Risk CDT - Improving conjunction analysis using a combination of high-fidelity astrodynamics models and advanced numerical Bayesian methods
With both the number of operational satellites and the amount of orbital debris increasing, the potential for collisions between orbital objects is rising. Conjunction analysis is the calculation of the probability that two orbital objects collide. The calculation of such probabilities is necessarily a function of the uncertain knowledge of objects’ positions and velocities, as derived from observations from, for example, telescopes and long-range radars. The geometry concerned means that the uncertainty is typically articulated as a “banana-shaped” probability distribution. While it is possible to approximate such a distribution as a Gaussian (or as a Gaussian mixture), such an approximation results in errors in the probability calculated in the conjunction analysis: the real probability is mis-estimated. This mis-estimation means that the operators of satellites have to either ignore valid alerts or expend fuel (and so reduce mission lifetime) unnecessarily.

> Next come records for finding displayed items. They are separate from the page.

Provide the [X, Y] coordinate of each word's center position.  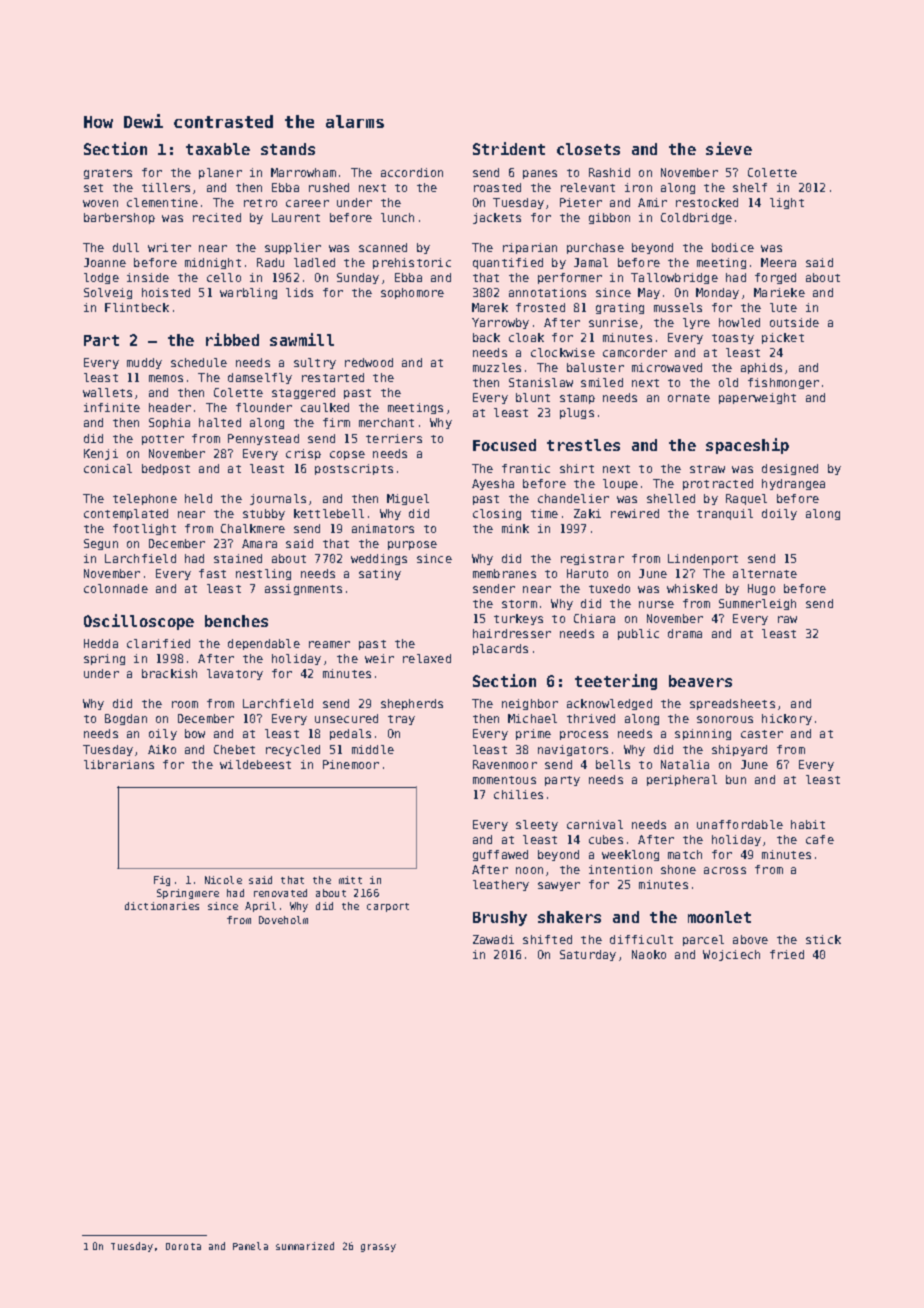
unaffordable [740, 824]
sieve [729, 148]
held [198, 498]
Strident [509, 148]
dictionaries [162, 906]
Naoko [649, 954]
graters [108, 174]
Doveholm [283, 920]
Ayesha [493, 484]
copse [347, 455]
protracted [718, 484]
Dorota [183, 1246]
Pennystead [263, 439]
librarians [119, 764]
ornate [689, 398]
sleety [537, 825]
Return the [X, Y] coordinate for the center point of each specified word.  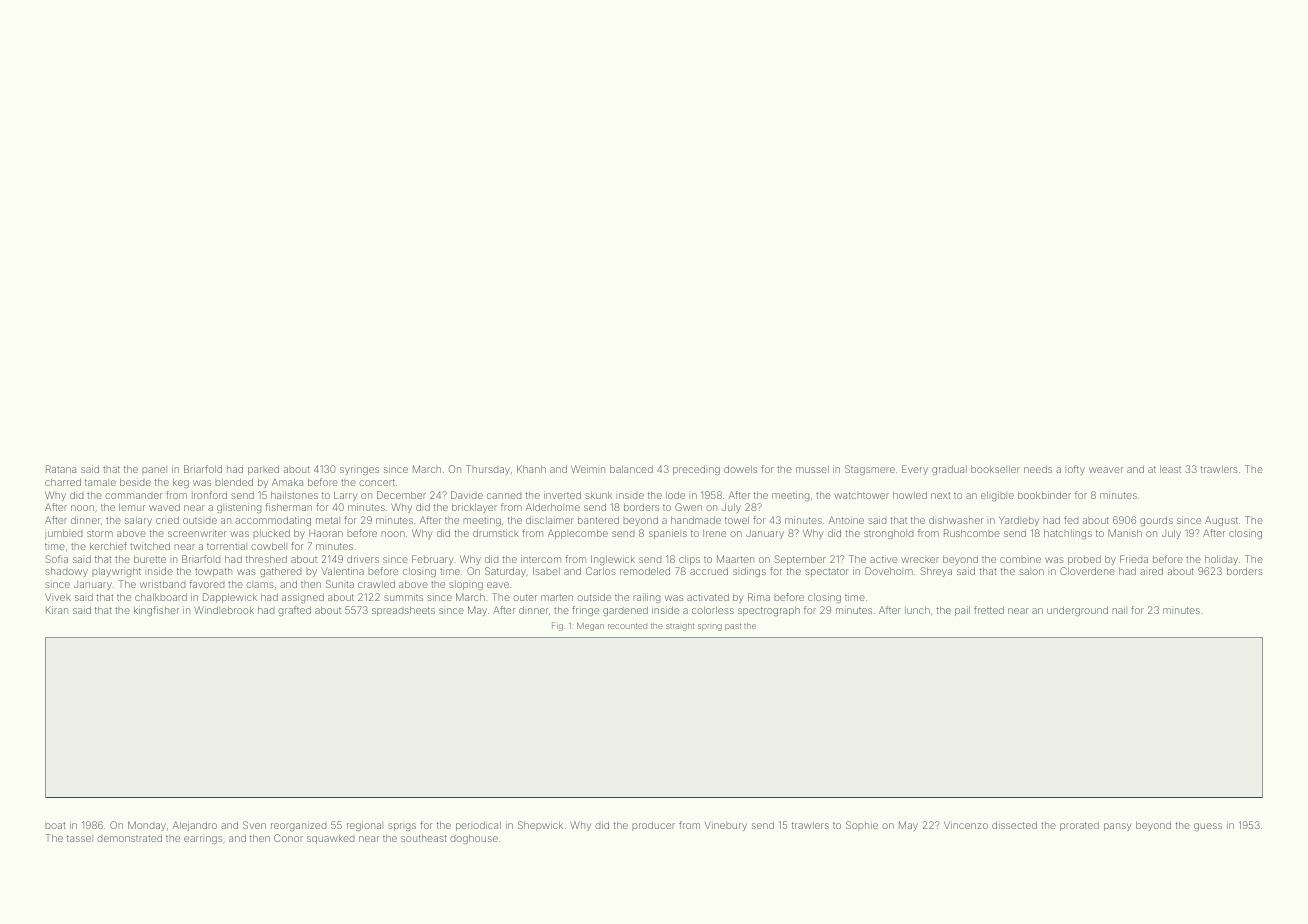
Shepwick [540, 826]
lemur [132, 507]
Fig [557, 626]
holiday [1221, 560]
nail [1119, 610]
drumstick [496, 533]
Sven [254, 825]
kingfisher [156, 611]
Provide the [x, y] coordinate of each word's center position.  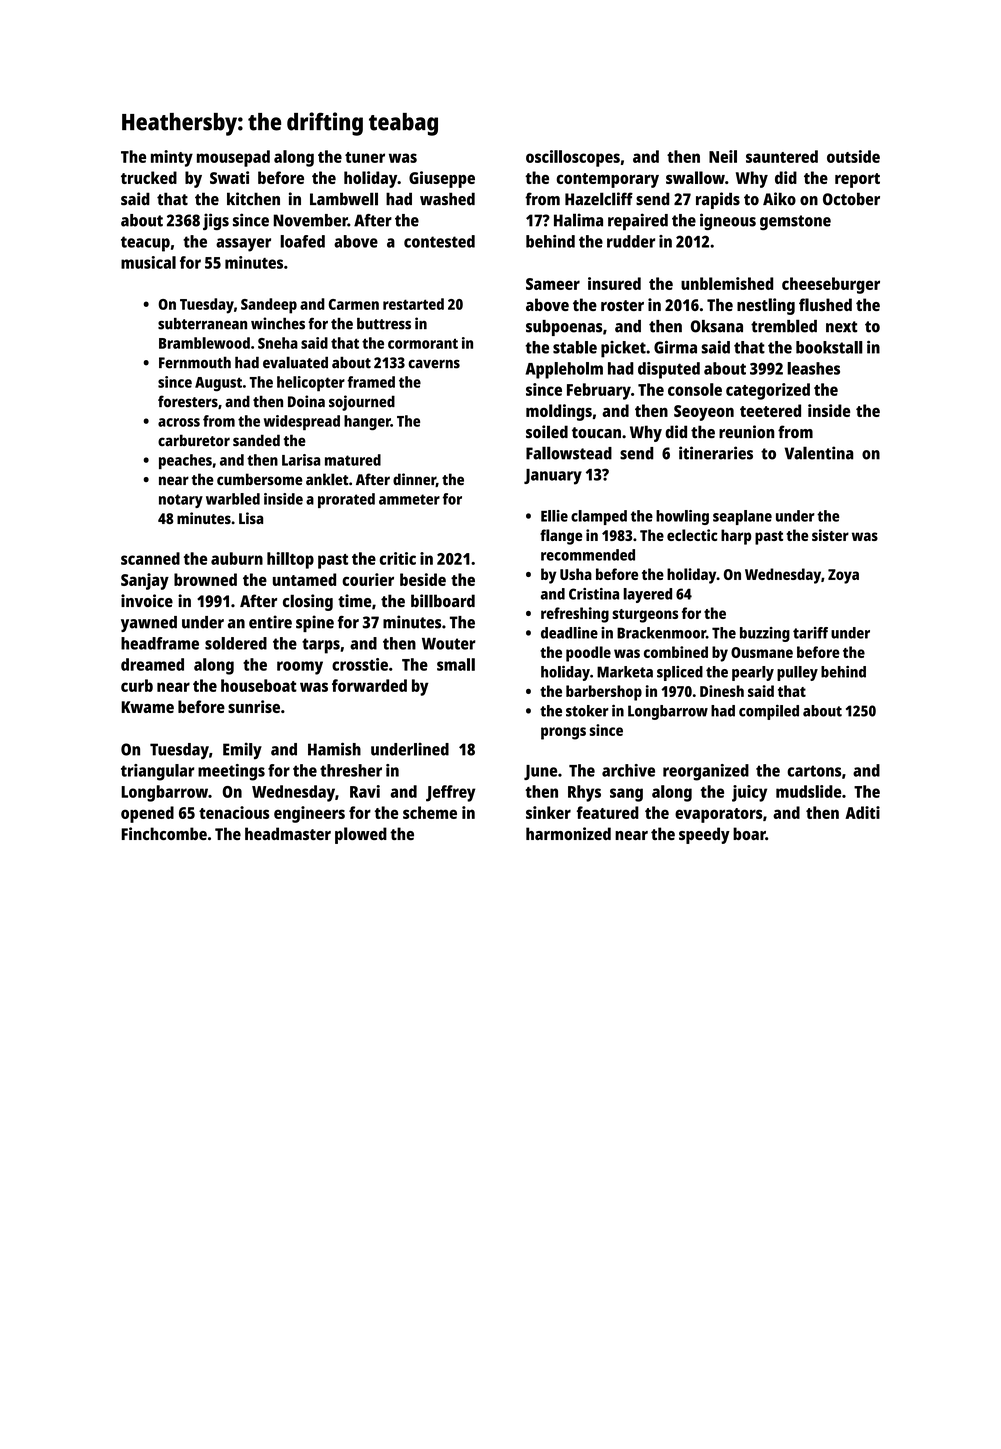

This project will investigate the ability to capitalise on recent advances in both accurately modelling the forces experienced by orbital objects (as developed extensively by UCL) and devising efficient numerical Bayesian methods (as developed extensively by researchers at the University of Liverpool). The numerical Bayesian methods involved will include particle filters, but also more recent extensions (e.g., the Sequential Monte Carlo (SMC) sampler), which are better placed to handle the near-deterministic trajectories that will become increasingly relevant as more sophisticated and accurate models for the forces are considered. The focus for the project is on working with UCL and Dstl. However, there is scope for the student to also interact with a number of other organisations (e.g., researchers working at or for: the UK RAF, the US government and insurance industry) who are interested in this problem and with whom the team have existing relationships.